### [WORK TASK]
The records below need to be copied in full. Match them exactly.

Collected data
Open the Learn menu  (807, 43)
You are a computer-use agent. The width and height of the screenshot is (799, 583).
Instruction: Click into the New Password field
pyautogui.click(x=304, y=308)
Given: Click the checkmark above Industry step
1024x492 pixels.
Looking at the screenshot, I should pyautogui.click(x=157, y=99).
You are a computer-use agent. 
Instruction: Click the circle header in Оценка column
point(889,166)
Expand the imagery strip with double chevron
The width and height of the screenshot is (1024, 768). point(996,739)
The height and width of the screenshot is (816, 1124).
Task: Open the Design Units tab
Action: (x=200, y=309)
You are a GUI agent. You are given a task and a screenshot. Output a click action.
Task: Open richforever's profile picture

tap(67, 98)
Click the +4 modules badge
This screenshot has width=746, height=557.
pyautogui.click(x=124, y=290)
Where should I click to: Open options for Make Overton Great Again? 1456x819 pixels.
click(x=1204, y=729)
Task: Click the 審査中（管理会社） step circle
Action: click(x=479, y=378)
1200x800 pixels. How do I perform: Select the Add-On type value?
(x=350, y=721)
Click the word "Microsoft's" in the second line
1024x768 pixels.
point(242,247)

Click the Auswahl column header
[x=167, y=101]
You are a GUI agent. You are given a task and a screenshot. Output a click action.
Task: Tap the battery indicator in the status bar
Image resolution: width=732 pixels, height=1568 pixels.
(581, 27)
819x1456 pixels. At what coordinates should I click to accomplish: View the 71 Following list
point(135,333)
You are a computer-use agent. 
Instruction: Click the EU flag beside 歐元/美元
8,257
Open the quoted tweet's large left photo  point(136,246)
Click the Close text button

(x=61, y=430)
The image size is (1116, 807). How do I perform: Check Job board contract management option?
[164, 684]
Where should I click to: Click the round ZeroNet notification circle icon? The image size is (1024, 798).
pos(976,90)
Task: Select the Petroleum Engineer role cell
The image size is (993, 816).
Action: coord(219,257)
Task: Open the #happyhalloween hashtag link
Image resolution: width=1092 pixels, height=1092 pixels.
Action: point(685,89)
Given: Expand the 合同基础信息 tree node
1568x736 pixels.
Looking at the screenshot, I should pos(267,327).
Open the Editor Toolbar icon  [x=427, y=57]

### [RESPONSE TO THE TASK]
Open the Learn menu  (807, 43)
You are a computer-use agent. The width and height of the screenshot is (799, 583).
Instruction: Click into the New Password field
pyautogui.click(x=304, y=308)
Given: Click the checkmark above Industry step
1024x492 pixels.
Looking at the screenshot, I should pyautogui.click(x=157, y=99).
You are a computer-use agent. 
Instruction: Click the circle header in Оценка column
point(889,166)
Expand the imagery strip with double chevron
The width and height of the screenshot is (1024, 768). point(996,739)
The height and width of the screenshot is (816, 1124).
Task: Open the Design Units tab
Action: (x=200, y=309)
You are a GUI agent. You are given a task and a screenshot. Output a click action.
Task: Open richforever's profile picture

tap(67, 98)
Click the +4 modules badge
This screenshot has width=746, height=557.
pyautogui.click(x=124, y=290)
Where should I click to: Open options for Make Overton Great Again? 1456x819 pixels.
click(x=1204, y=729)
Task: Click the 審査中（管理会社） step circle
Action: click(x=479, y=378)
1200x800 pixels. How do I perform: Select the Add-On type value?
(x=350, y=721)
Click the word "Microsoft's" in the second line
1024x768 pixels.
point(242,247)

Click the Auswahl column header
[x=167, y=101]
You are a GUI agent. You are given a task and a screenshot. Output a click action.
Task: Tap the battery indicator in the status bar
Image resolution: width=732 pixels, height=1568 pixels.
(581, 27)
819x1456 pixels. At what coordinates should I click to accomplish: View the 71 Following list
point(135,333)
You are a computer-use agent. 
Instruction: Click the EU flag beside 歐元/美元
8,257
Open the quoted tweet's large left photo  point(136,246)
Click the Close text button

(x=61, y=430)
The image size is (1116, 807). How do I perform: Check Job board contract management option?
[164, 684]
Where should I click to: Click the round ZeroNet notification circle icon? The image size is (1024, 798).
pos(976,90)
Task: Select the Petroleum Engineer role cell
The image size is (993, 816).
Action: coord(219,257)
Task: Open the #happyhalloween hashtag link
Image resolution: width=1092 pixels, height=1092 pixels.
Action: point(685,89)
Given: Expand the 合同基础信息 tree node
1568x736 pixels.
Looking at the screenshot, I should pos(267,327).
Open the Editor Toolbar icon  [x=427, y=57]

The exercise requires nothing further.